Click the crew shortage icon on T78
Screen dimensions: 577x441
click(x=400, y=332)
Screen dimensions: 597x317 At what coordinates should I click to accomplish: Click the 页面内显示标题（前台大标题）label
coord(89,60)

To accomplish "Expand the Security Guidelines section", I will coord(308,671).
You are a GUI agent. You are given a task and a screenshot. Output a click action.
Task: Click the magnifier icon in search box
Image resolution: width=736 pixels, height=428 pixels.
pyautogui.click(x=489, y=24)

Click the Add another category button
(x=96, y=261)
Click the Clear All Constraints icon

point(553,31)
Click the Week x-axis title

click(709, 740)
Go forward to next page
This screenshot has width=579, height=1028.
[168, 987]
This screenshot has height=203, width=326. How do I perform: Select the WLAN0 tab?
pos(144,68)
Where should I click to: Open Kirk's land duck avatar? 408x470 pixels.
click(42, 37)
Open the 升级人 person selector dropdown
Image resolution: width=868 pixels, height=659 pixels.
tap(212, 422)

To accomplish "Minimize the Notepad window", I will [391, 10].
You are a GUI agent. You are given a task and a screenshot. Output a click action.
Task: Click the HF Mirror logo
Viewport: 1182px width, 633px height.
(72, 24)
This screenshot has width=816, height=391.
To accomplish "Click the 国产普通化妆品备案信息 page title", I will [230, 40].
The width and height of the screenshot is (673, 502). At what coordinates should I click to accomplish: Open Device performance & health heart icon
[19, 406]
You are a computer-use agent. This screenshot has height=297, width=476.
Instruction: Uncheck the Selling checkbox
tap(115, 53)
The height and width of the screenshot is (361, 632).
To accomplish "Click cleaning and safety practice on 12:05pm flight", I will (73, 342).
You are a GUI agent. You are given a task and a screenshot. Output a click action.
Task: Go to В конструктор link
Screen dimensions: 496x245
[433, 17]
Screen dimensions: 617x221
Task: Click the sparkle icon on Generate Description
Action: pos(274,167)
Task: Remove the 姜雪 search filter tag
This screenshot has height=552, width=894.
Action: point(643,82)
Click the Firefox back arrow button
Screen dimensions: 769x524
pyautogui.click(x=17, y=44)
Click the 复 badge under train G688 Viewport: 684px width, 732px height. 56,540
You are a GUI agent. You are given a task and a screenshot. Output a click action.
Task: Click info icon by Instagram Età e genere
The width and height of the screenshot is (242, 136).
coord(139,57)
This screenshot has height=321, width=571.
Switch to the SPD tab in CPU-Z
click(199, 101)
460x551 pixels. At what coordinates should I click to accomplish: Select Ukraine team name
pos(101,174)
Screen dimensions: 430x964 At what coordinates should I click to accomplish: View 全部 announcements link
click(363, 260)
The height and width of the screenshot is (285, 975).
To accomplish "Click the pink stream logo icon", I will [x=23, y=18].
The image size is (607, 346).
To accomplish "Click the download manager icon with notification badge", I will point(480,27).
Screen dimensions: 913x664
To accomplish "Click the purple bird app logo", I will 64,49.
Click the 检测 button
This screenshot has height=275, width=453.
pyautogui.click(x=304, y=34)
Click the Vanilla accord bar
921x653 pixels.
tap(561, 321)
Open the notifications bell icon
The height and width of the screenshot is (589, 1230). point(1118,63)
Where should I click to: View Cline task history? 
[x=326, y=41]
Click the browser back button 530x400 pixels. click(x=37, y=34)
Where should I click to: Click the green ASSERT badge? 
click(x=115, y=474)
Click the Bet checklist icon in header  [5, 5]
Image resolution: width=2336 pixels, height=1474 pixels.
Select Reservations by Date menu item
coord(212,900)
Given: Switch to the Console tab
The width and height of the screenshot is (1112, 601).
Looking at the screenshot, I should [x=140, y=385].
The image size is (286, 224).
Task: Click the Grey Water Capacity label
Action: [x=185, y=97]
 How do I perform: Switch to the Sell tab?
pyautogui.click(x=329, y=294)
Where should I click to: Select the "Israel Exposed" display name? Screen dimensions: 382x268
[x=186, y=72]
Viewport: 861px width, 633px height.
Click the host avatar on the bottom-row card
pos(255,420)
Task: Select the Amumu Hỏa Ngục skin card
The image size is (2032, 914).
___
PROBLEM DESCRIPTION: From the line containing "Click the host avatar on the bottom-row card" through the last line of the records above, reproduce every line exactly.

ANSWER AREA:
Click the host avatar on the bottom-row card
pos(255,420)
Task: Select the Amumu Hỏa Ngục skin card
The image size is (2032, 914).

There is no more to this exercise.